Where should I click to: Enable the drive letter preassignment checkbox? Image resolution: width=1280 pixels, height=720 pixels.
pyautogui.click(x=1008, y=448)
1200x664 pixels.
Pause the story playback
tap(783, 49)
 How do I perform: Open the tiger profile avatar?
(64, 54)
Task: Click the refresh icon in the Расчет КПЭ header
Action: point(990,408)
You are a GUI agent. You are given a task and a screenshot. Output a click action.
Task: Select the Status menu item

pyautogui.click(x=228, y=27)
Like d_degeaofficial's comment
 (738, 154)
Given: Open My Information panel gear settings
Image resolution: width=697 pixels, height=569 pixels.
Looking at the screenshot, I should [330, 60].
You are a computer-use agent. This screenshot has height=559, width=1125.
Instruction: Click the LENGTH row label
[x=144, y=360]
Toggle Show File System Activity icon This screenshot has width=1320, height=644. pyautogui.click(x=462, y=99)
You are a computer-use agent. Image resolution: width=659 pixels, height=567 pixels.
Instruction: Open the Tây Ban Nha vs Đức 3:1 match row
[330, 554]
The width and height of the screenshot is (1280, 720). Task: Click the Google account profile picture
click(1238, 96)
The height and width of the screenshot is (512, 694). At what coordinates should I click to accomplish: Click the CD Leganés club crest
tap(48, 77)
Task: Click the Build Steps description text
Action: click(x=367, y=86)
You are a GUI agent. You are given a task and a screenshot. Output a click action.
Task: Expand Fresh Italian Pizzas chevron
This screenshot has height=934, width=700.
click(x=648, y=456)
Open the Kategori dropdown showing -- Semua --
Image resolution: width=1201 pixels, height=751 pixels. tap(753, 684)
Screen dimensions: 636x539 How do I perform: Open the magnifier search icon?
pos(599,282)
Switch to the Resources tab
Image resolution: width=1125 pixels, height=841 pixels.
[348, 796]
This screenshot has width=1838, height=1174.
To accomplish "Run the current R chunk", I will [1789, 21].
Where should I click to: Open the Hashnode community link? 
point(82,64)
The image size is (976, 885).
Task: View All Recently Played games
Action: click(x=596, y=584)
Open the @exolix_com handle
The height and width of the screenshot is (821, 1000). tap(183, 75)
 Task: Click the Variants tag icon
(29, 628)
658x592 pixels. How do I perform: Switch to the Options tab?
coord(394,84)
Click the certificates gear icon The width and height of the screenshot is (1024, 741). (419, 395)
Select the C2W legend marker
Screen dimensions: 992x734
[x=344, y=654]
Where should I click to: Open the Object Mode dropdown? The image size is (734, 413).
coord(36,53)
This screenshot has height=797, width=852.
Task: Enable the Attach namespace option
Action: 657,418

------------------------

■ JOB ■
Copy all of the records above line for line, without changing anything.

■ ANSWER IN FULL ■
Where should I click to: Enable the drive letter preassignment checkbox? Image resolution: width=1280 pixels, height=720 pixels.
pyautogui.click(x=1008, y=448)
1200x664 pixels.
Pause the story playback
tap(783, 49)
 How do I perform: Open the tiger profile avatar?
(64, 54)
Task: Click the refresh icon in the Расчет КПЭ header
Action: point(990,408)
You are a GUI agent. You are given a task and a screenshot. Output a click action.
Task: Select the Status menu item

pyautogui.click(x=228, y=27)
Like d_degeaofficial's comment
 (738, 154)
Given: Open My Information panel gear settings
Image resolution: width=697 pixels, height=569 pixels.
Looking at the screenshot, I should [330, 60].
You are a computer-use agent. This screenshot has height=559, width=1125.
Instruction: Click the LENGTH row label
[x=144, y=360]
Toggle Show File System Activity icon This screenshot has width=1320, height=644. pyautogui.click(x=462, y=99)
You are a computer-use agent. Image resolution: width=659 pixels, height=567 pixels.
Instruction: Open the Tây Ban Nha vs Đức 3:1 match row
[330, 554]
The width and height of the screenshot is (1280, 720). Task: Click the Google account profile picture
click(1238, 96)
The height and width of the screenshot is (512, 694). At what coordinates should I click to accomplish: Click the CD Leganés club crest
tap(48, 77)
Task: Click the Build Steps description text
Action: click(x=367, y=86)
You are a GUI agent. You are given a task and a screenshot. Output a click action.
Task: Expand Fresh Italian Pizzas chevron
This screenshot has height=934, width=700.
click(x=648, y=456)
Open the Kategori dropdown showing -- Semua --
Image resolution: width=1201 pixels, height=751 pixels. tap(753, 684)
Screen dimensions: 636x539 How do I perform: Open the magnifier search icon?
pos(599,282)
Switch to the Resources tab
Image resolution: width=1125 pixels, height=841 pixels.
[348, 796]
This screenshot has width=1838, height=1174.
To accomplish "Run the current R chunk", I will [1789, 21].
Where should I click to: Open the Hashnode community link? 
point(82,64)
The image size is (976, 885).
Task: View All Recently Played games
Action: click(x=596, y=584)
Open the @exolix_com handle
The height and width of the screenshot is (821, 1000). tap(183, 75)
 Task: Click the Variants tag icon
(29, 628)
658x592 pixels. How do I perform: Switch to the Options tab?
coord(394,84)
Click the certificates gear icon The width and height of the screenshot is (1024, 741). (419, 395)
Select the C2W legend marker
Screen dimensions: 992x734
[x=344, y=654]
Where should I click to: Open the Object Mode dropdown? The image size is (734, 413).
coord(36,53)
This screenshot has height=797, width=852.
Task: Enable the Attach namespace option
Action: 657,418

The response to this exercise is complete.